Federal officials Thursday revealed the guilty plea of a third developer in the sweeping Prince George’s County corruption scandal.
Daniel I. Colton, 61, pleaded guilty to conspiracy to commit extortion and to make false statements to the Federal Election Commission, officials said. Colton entered his plea, which was sealed until late Thursday afternoon, on Sept. 13, 2010, according to Maryland U.S. Attorney Rod J. Rosenstein.
Colton’s plea deal was revealed a little more than two weeks after the primary target of the investigation, former county executive Jack B. Johnson (D), pleaded guilty to two felony corruption charges.
Johnson, 62, admitted his guilt the same day the previous plea deals of two other developers, Mirza Hussein Ali Baig, 67, and Patrick Q. Ricker, 52, were unsealed.
Colton and Ricker have been partners in the Greenbelt Station project, a proposed 240-acre development for an area near the Greenbelt Metro station. It would include residential housing units, office space and retail businesses.
The two developers also have financial interests in Day Homes, a development company that planned to build single-family homes in Prince George’s.
Colton, who has homes in Annapolis and Raleigh, N.C., did not respond to a phone message. His attorney, Andrew Graham, did not respond to an e-mail seeking comment.
Colton’s plea deal in many ways mirrors Ricker’s.
According to Colton’s plea agreement, from 1997 through at least Sept. 11, 2008, Colton collaborated with Ricker and other business people to provide “money, trip expenses, meals, drinks, hotel rooms, airline tickets, rounds of golf, employment, mortgage payments, and monetary and in-kind contributions to state and local government officials.”
According to federal prosecutors, in exchange for the bribes, “state and local officials performed and agreed to perform favorable official actions for Colton, Ricker, and other developers, business owners and their companies.”
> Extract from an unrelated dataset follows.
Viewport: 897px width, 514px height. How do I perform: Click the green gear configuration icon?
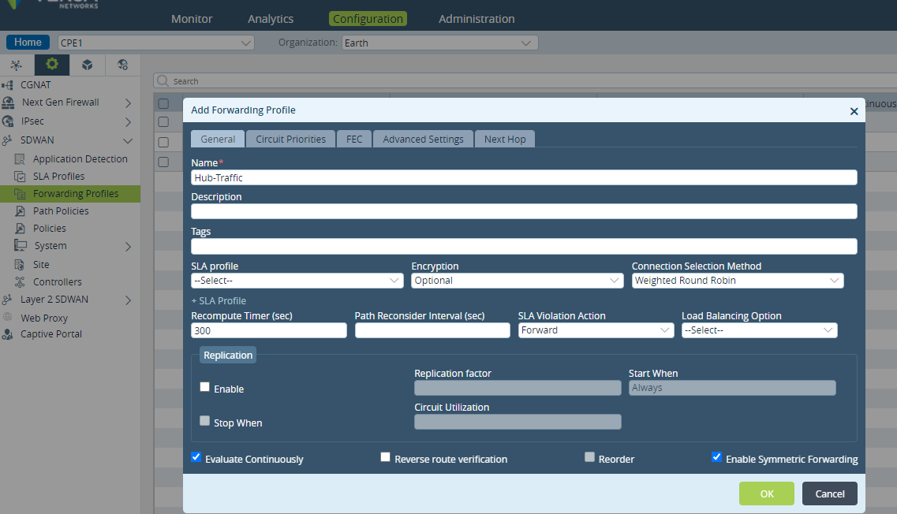point(52,64)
For example, officials helped Colton and other developers obtain permits for the proposed Greenbelt development and aided in the acquisition of surplus county land for the Day Homes project, according to federal prosecutors.
Colton doled out bribes to public officials and others that were worth $400,000 to $1 million, according to the plea deal.
Colton served three years in prison for bank fraud and was released in 2004. Colton and Ricker, who pleaded guilty to conspiring to commit honest services fraud and to make false statements to the FEC, each face a maximum penalty of five years in prison. U.S. District Judge Peter J. Messitte has yet to set sentencing dates for either man.
Johnson’s wife, Leslie, 59, was expected to plead guilty at a hearing early last month. The hearing was canceled two days before it was to occur.
Leslie Johnson (D) won a seat on the county council in November, days before FBI agents arrested her and her husband. As agents knocked on the door of the Johnsons’ Mitchellville home, Leslie Johnson tore up a $100,000 check from a developer and flushed it down a toilet, and tried to hide $79,600 in cash in her bra and underwear, according to court papers filed by federal prosecutors.